Personal information
- Full name: Henry Elms
- Born: c. 1861
- Died: 14 September 1928 (aged 66–67)

Playing career
- Years: Club / Games (Goals)
- 1882–1895: South Melbourne (VFA) / 215 (4)

Coaching career
- Years: Club / Games (W–L–D)
- 1918–1919: South Melbourne / 33 (27–6–0)

Career highlights
- VFA premiership player 1885, 1888–1890; South Melbourne captain 1885–1894; South Melbourne premiership coach 1918;

= Henry Elms =

Australian rules footballer and coach

Henry "Sonny" Elms (c. 1861 – 14 September 1928) was an Australian rules football coach with South Melbourne in the Victorian Football League (VFL).

He had previously played 215 games for the club in the VFA between 1882 and 1895, being part of their premiership teams in 1885 and 1888–1890. Elms was the first player in Victorian elite football to play 200 games, which he achieved in round 20 of 1893, while his career total of 215 games remained a South Melbourne club record until it was broken by teammate Bill Windley in Round 5 of the 1902 VFL season.

He was also South Melbourne captain between 1885, when the club won their second premiership, and 1894. Elms led South Melbourne to four premierships (including a hat-trick in 1888–1890), which as of 2022 remains the Victorian elite football record for most premierships as club captain: this has been equalled in the VFL/AFL by Syd Coventry (in 1930), Dick Reynolds (in 1950), and Michael Tuck (in 1991).

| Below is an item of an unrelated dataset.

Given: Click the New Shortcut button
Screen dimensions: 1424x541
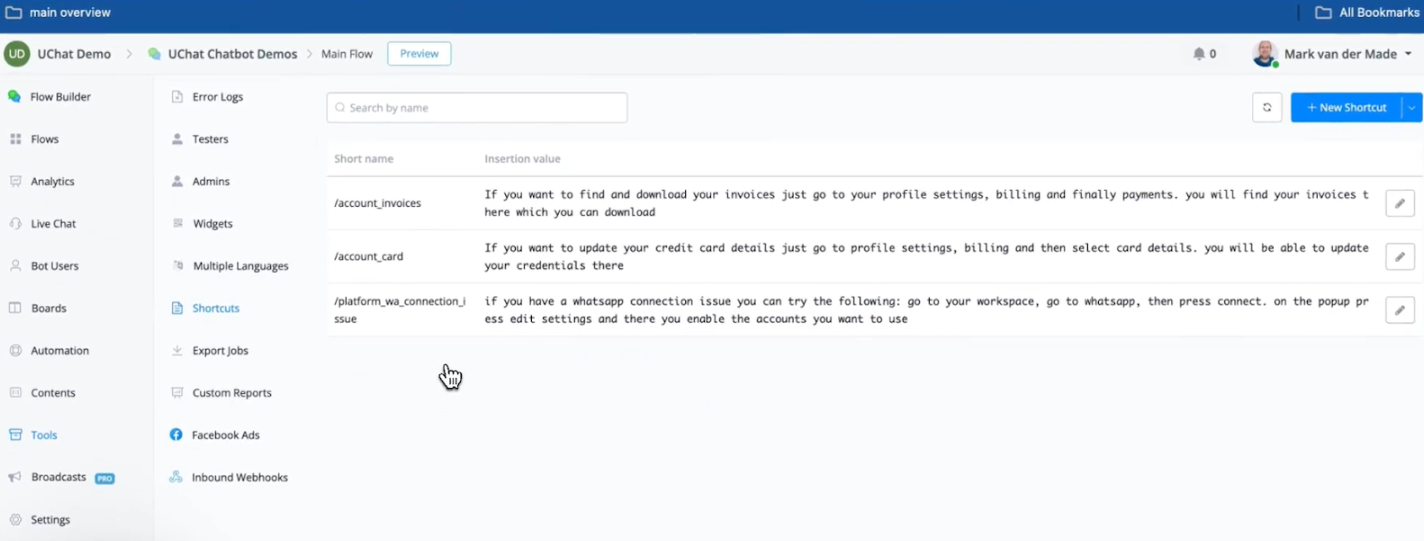Looking at the screenshot, I should coord(1346,108).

He was made coach in 1918, sharing the duties with former player and longtime teammate Herb Howson. After the club defeated Collingwood by five points in the Grand Final, they became the first (and so far only) pair to coach a premiership team; they remained coaches for the 1919 season, and finished with a coaching record of 27 wins from 33 games.